Five infant deaths are associated with cantilevered baby bassinets; CR calls for improvements to the bassinet safety standard to ensure the sleep surface is actually flat

WASHINGTON, DC – Consumer Reports (CR) today urged the Consumer Product Safety Commission (CPSC) to investigate and push for the recall of both the Kids2 Ingenuity Dream & Grow Bedside Bassinet and Halo BassiNest Flex Portable Bassinet after numerous reports that the bassinets do not provide a flat sleep surface for infants—potentially increasing the risk of suffocation and sudden infant death syndrome (SIDS). Since 2019, at least five infant deaths have been associated with various brands of cantilevered baby bassinets, products that are not equally supported on each side. These bassinets can tilt and create unsafe infant sleep environments that are in direct conflict with expert medical guidance, putting babies at risk of rolling to the side of the bassinet or onto their stomach. 
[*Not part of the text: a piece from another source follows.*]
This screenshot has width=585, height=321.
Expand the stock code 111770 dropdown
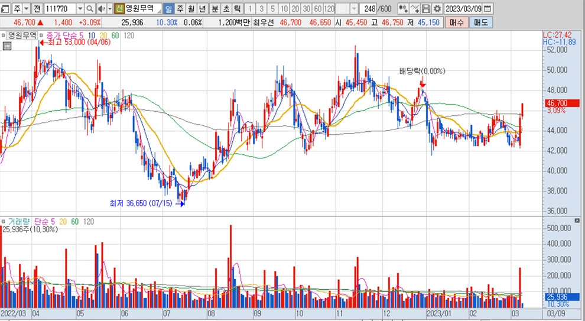coord(80,9)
A new investigation published today by CR cites accounts from online reviews and complaints to the CPSC that the designs of these two bassinets lack stability and may not provide a level sleeping surface. CR identified at least two infant deaths linked to the Ingenuity bassinet. In each case, the baby was put to sleep on their back but was later found on their stomach. CR also identified hundreds of reports and consumer reviews of the Ingenuity and Halo bassinets not staying level and causing the baby to roll over. In a letter sent to the CPSC today, CR alerted the agency to the serious safety concerns and called for the agency to investigate the Ingenuity and Halo bassinets and push for recalls of these products.
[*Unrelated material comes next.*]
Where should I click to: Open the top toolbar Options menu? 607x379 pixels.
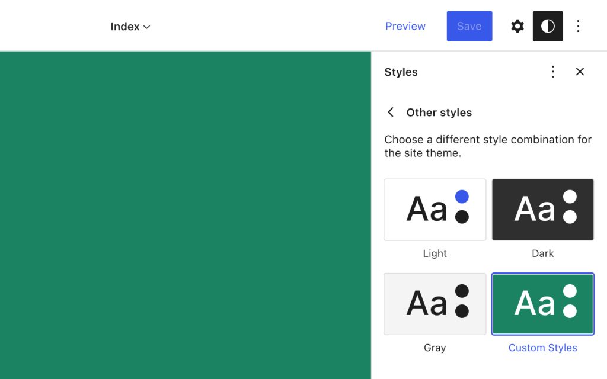tap(579, 26)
“A safe sleep environment for babies is nonnegotiable,” Oriene Shin, policy counsel for Consumer Reports, said. “It’s terrifying to think that these bassinets have been putting babies at risk for years with little action. Companies have a responsibility to address serious design issues as soon as they are reported—before it’s too late.”

While many of the babies for which these bassinets are intended cannot roll over on their own, the design of these bassinets can cause them to roll over anyway and press their faces against the mattress, the bassinet’s side wall, or the edge where the wall meets the mattress, risking suffocation. According to reports from parents and caregivers in online reviews and incident reports to the CPSC, these two bassinets make it difficult for babies not to roll over while they sleep because the bassinets will not stay level. Major retailers including Amazon, Target, and Walmart sell these products. 

In light of the serious nature of the potential hazards, CR is urging the CPSC to conduct its own evaluations of the Kids2 Ingenuity Dream & Grow Bedside Bassinet, the Halo BassiNest Flex Portable Bassinet, and other similar models of bassinets to see whether and how much they tilt laterally. CR also supports CPSC staff recommendations sent to leaders of the ASTM International subcommittee on bassinets, a standards-setting panel, that would strengthen the current safety standard for bassinets by adding a requirement for a maximum lateral angle of 0 degrees, with a tolerance not to exceed 1 degree. 

Every year in the U.S., around 3,500 babies die suddenly in their sleep, and many of those deaths are likely due to unsafe sleep environments. According to safe infant sleep guidance from the American Academy of Pediatrics (AAP), babies should sleep alone, on their back, on a firm, flat, noninclined surface, with no extra padding or loose objects like pillows, blankets, or toys in their space. Caregivers should stop using any bassinet that shows signs of instability or tilting or otherwise seems to cause a newborn to roll over.